// Vision
The next generation of physical systems will be defined by intelligence.
iphysys exists to develop the software intelligence that lets autonomous, distributed, and mission-aware systems be safe, useful, and trustworthy in the real world.
01 / Why Now
Why physical systems need intelligence.
Sensors are now ubiquitous. Compute can be placed almost anywhere. Networked physical systems are increasingly distributed, asynchronous, and operating under uncertainty that traditional control stacks were not designed for.
At the same time, AI systems trained primarily for digital tasks rarely carry the safety properties needed when their decisions affect physical reality.
The result is a gap: a generation of physical systems that need a different kind of intelligence — one that is distributed, edge-native, mission-aware, and engineered for trust.
02 / Our Thesis
The next generation of physical systems will not be defined solely by hardware excellence, but by the intelligence that enables them to perceive, reason, coordinate, and adapt.
03 / Layers of Intelligence
A layered view of how intelligence stacks against the physical world.
Physical Assets
Robots, machines, infrastructure, sensors in the real world.
Sensing
Heterogeneous signals captured continuously from the environment.
Perception
Turning raw signals into structured understanding of state.
Reasoning
Models that anticipate, plan, and evaluate alternatives.
Coordination
Distributed decision making across agents and subsystems.
Decision Support
Surfacing options, risks, and confidence to operators.
Human Oversight
Operators stay in the loop, with intent and accountability.
Reading the stack
Each layer is engineered as a first-class concern — not an afterthought. Sensing without perception is noise. Perception without reasoning is brittle. Reasoning without coordination doesn't scale. And no layer is trustworthy without human oversight.

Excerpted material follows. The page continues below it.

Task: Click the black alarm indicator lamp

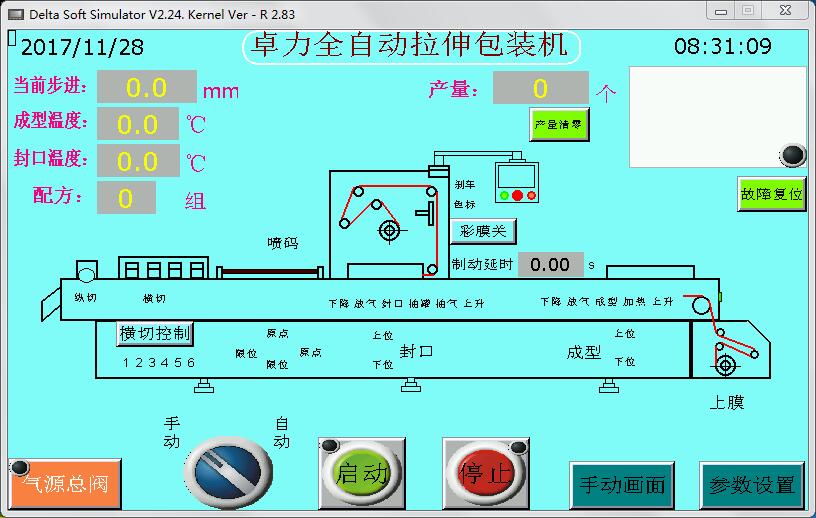Action: (x=793, y=154)
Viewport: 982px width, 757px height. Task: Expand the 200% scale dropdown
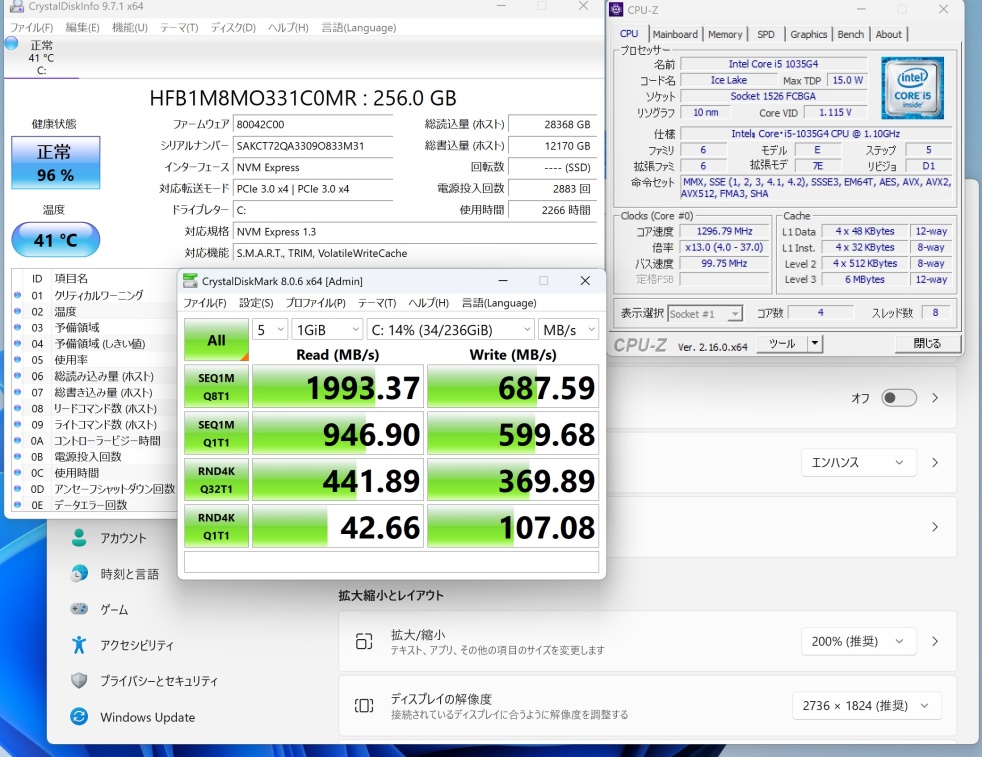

iphysys' research focuses on the upper layers — perception, reasoning, coordination, and decision support — where the hardest open problems in intelligent physical systems live today.
04 / Long-Term Vision
Where this work could lead.
Industrial Autonomy
Self-coordinating production lines, energy systems, logistics.
Robotics
Fleets of mobile and manipulating robots operating with shared context.
Critical Infrastructure
Resilient sensing and decision support for civil systems.
Mission-Critical Environments
Defence among many domains where engineering rigor is non-negotiable.